Information supplied —
BEGIN
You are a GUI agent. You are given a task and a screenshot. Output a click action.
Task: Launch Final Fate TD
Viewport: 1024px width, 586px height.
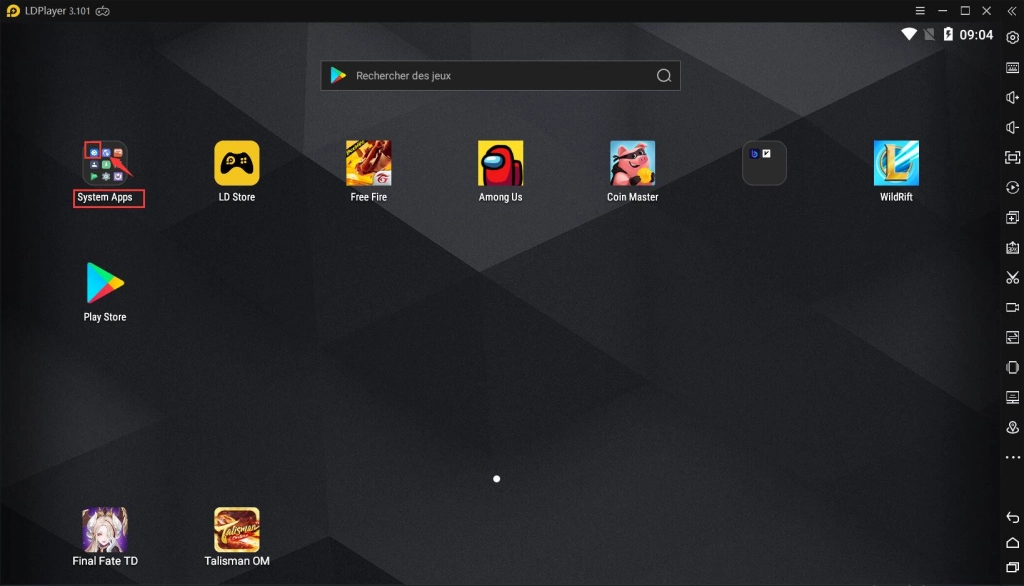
END
BEGIN
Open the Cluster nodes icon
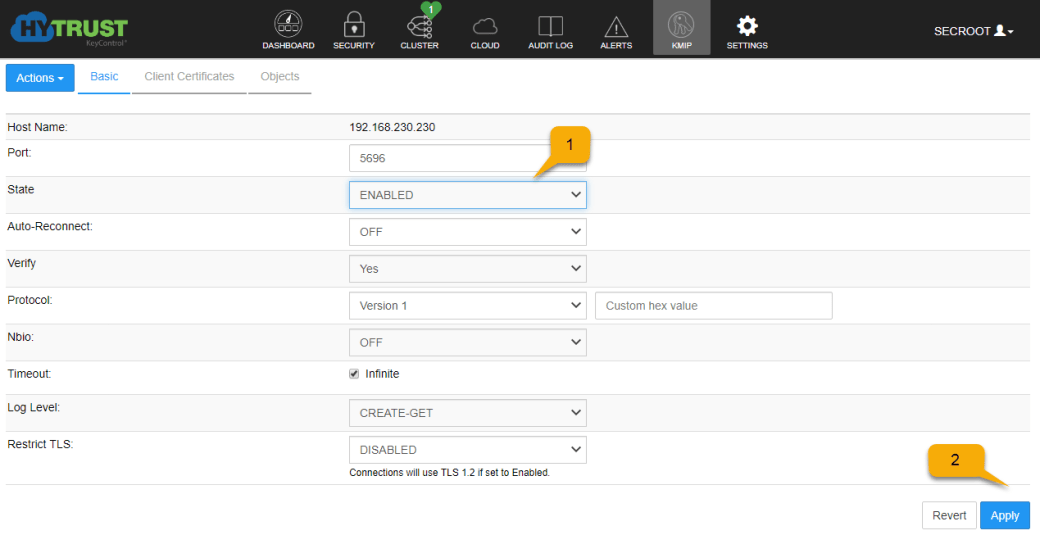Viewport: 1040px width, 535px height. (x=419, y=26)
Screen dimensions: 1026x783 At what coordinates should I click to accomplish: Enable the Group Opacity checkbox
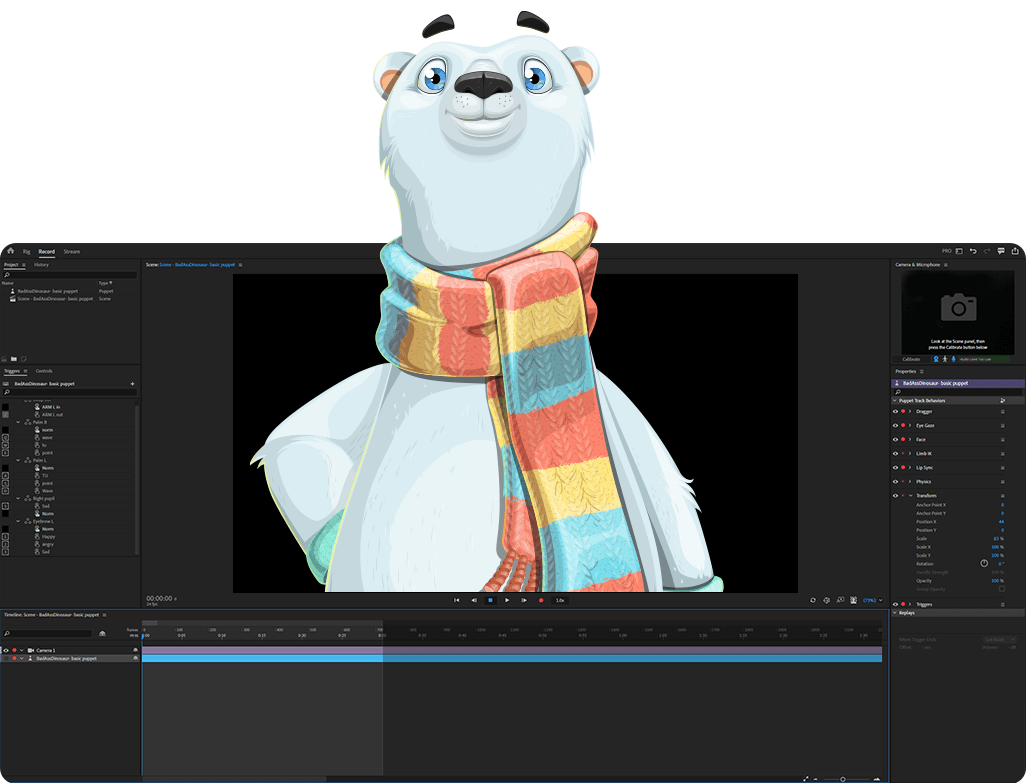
END
BEGIN
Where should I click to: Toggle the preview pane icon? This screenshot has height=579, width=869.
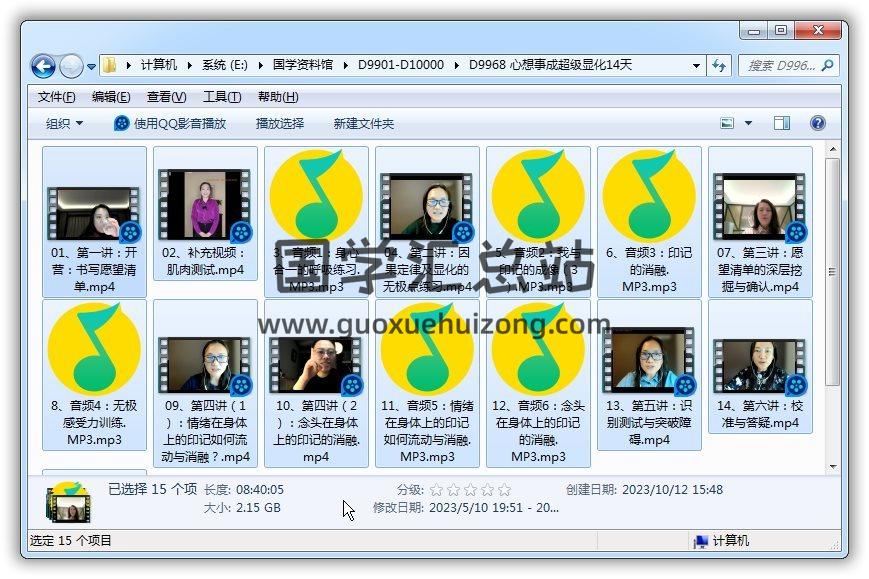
END
Exercise —
Taking the records above, retype every line from the one with "You are a GUI" down to the one with "Viewport: 1024px width, 586px height.", exactly and with nothing else.

The answer —
You are a GUI agent. You are given a task and a screenshot. Output a click action.
Task: Launch Final Fate TD
Viewport: 1024px width, 586px height.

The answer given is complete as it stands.